Cables por todos lados |
Teodoro Segovia, llegó a mí-como ya lo conté- el 10 de mayo
de 2016. Salió de su nido de gatos- madre y hermanos- para pasar a vivir en el
apartamento de una vieja viuda. La adaptación está siendo mutua, y “la
circunstancia” nos condiciona a ambos. Mi apartamento no estaba preparado para
recibir a un cachorro lleno de bríos, activo y querendón. Pero, poco a poco, el
entorno se ha ido adaptando. No puede vivir a su antojo, sin ninguna correa que
detenga sus ímpetus, por ejemplo. La vejez del apartamento- aunque esté situado
en una zona de “alta gama”- determina o condiciona que haya que frenar de una
manera u otra sus naturales ímpétus.
Y muchos más |
Esa correíta celeste le permite a la jovata que es mucho más lenta que
él, sacarlo del “cableado” que no es - de ninguna manera- un juguete- . Aún así, con ese control, de vez en
cuando se evade. Logró comerse con fruición –por ejemplo- el cable del cargador
del celular L.G.
Hace un rato, ya sin el collar, en la cocina, lo encontré
subido a la mesada tratando de abrir la bolsa de comida-aunque tiene, siempre,
su comedero lleno- Por supuesto que lo reprendí como si fuera un niño pescado
en falta.
Por lo tanto, la razón más valedera que tengo para ponerle
collar, es la de tratar de preservar la integridad de un
apartamento que nos costó (incluyo el enorme esfuerzo de mi esposo) “levantar”

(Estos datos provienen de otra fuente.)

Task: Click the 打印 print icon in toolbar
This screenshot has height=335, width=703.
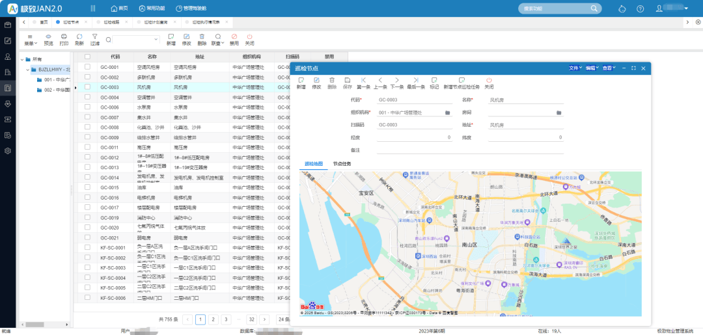Action: click(x=64, y=37)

de su condición de antiguo y perimido. Todo con enorme esfuerzo. Nunca nadie
nos regaló nada. Jamás tuvimos herencia de ningún tipo y tampoco sueldos espectaculares. No fuimos-ninguno de los dos- empleados de
categoría. Nada más que una profesora y un abogado recibidos tardíamente. Por
eso, Teodoro se acomoda lindo a su nueva circunstancia de vida. Sé que alguna
de mis amistades la considera inadecuada,- y aunque la mayoría sabe que me nefrega la opinión de los demás-
decidí escribir esta única vez sobre el tema.
Para mí, el uso del collarcito no es ningún desatino. Cuando fui a Estados Unidos a perfeccionar
estudios o a corregir, vi más de un gato
con correa en el Central Park. Y de esto ya hace muchísimos años. Al principio
pensé que era para que no se escaparan, pero en
la actualidad, percibo otros motivos o razones. Ahora que estoy criando a este cachorrito travieso y
querendón que tiene la velocidad de la luz, las percibo con más claridad. Para
venir conmigo a mi oficina le pongo el collar. Y para salir a la calle en su transportador, y
en el auto también. Está acostumbrado. Ya sabe que el collar es sinónimo de
diversión: ventana para mirar para afuera, pelotita y ratoncito con luces para
jugar con la vieja, paseo o caminata por la acera soleada del Club de Golf,
visita a alguna amiga con patio interior. Y se lo deja poner, pobre ángel. Al
terminar la jornada, cuando nos vamos para el comedor diario, se lo saco, y me
lo agradece con unos zarpazos de uñitas para adentro- sin lastimarme- Y también asegura ese afecto mutuo a puro
lengüetazo-.
Gracias Teodoro por comprenderlo. Te quiero en pila.
Buéh...no convence, pero me llegó la explicación.
ResponderEliminarAutoritaria! Canuta! Soltalo ahora! juaaaa, es joda, tenés toda la razón, yo haría lo mismo! Disciplina, quenonino! Arriba, Teo, usté cuando pueda y se le cuadre, haga travesuras nomás!
¡ Teodoro Segovia ni se inmuta! A lo sumo-jugando- se pega unos carrerones de una velocidad vertiginosa y yo voy atrás sin alcanzarlo de ninguna manera ni siquiera con el collar puesto. Lo de la "disciplina" te la debo, querida. Le encanta hacer travesuras-y además- sabe que SON travesuras.